4. Infrastructure Security (18%)
Infrastructure security is the physical backbone of your defense-in-depth strategy — the walls, doors, and locks that control what traffic enters your environment, which compute resources are trusted, and how networks are segmented. Without infrastructure security, even perfect IAM policies and encryption are undermined: an attacker who can reach your database server directly bypasses every application-level control you've built. Think of it like a bank vault with a perfect combination lock but no building around it — the lock works perfectly, but anyone can walk up and try combinations.

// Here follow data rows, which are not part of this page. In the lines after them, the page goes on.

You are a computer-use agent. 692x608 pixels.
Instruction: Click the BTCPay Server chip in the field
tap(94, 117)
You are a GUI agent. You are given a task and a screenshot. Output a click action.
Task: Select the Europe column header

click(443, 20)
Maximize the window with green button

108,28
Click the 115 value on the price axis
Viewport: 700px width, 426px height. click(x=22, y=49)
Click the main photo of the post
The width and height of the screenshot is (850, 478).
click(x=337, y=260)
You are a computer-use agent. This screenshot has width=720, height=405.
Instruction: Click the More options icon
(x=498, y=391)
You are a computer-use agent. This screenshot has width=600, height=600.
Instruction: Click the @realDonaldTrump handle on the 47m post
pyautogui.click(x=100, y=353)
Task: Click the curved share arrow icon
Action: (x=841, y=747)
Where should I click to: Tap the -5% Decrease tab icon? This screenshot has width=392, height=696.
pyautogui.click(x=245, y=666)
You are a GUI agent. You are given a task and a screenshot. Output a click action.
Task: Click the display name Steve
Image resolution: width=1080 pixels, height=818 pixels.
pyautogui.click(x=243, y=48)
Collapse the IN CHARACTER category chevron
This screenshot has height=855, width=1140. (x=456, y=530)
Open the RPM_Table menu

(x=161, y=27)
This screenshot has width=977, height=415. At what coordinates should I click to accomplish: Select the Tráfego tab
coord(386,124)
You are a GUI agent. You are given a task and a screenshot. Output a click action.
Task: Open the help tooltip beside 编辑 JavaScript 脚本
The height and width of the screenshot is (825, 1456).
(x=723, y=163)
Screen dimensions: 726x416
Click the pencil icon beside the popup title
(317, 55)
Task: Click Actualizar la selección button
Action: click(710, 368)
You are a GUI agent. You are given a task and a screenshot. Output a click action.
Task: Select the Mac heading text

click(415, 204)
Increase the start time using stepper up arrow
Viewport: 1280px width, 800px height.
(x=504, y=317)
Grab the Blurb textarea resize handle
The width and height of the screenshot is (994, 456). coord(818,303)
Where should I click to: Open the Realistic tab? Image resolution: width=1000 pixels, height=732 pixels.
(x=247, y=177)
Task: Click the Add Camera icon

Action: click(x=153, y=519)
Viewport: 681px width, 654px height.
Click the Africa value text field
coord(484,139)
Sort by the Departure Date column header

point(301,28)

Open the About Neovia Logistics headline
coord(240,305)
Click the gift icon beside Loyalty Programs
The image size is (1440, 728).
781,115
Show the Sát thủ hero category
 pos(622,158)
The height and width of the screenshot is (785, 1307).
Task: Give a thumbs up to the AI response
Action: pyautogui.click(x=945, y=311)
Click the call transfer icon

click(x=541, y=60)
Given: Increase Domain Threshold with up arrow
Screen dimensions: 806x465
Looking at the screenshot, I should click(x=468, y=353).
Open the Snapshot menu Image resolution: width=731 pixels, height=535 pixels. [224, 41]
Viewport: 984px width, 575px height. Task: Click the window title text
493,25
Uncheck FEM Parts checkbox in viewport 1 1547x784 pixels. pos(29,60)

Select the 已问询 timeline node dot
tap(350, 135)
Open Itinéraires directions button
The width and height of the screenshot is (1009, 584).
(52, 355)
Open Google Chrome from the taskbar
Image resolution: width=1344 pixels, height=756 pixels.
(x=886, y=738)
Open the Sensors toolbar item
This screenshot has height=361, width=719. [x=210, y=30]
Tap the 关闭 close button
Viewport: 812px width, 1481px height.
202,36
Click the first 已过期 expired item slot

The SCS-C03 organizes infrastructure security into three tiers: network edge (stopping threats before they enter), compute workloads (hardening the resources that run your code), and network controls (segmenting traffic between resources).
The First Principle is that infrastructure security implements defense-in-depth at three layers — edge, compute, and network — where each layer operates independently so that a failure in one doesn't cascade to the others.
Scenario: A web application is protected by WAF at the edge, but an attacker discovers an unprotected API endpoint that bypasses CloudFront. Without compute-level and network-level controls, the attacker exploits a vulnerability in the application server and moves laterally to the database.
Reflection Question: How does the three-tier infrastructure model (edge → compute → network) ensure that bypassing one layer doesn't give an attacker unrestricted access?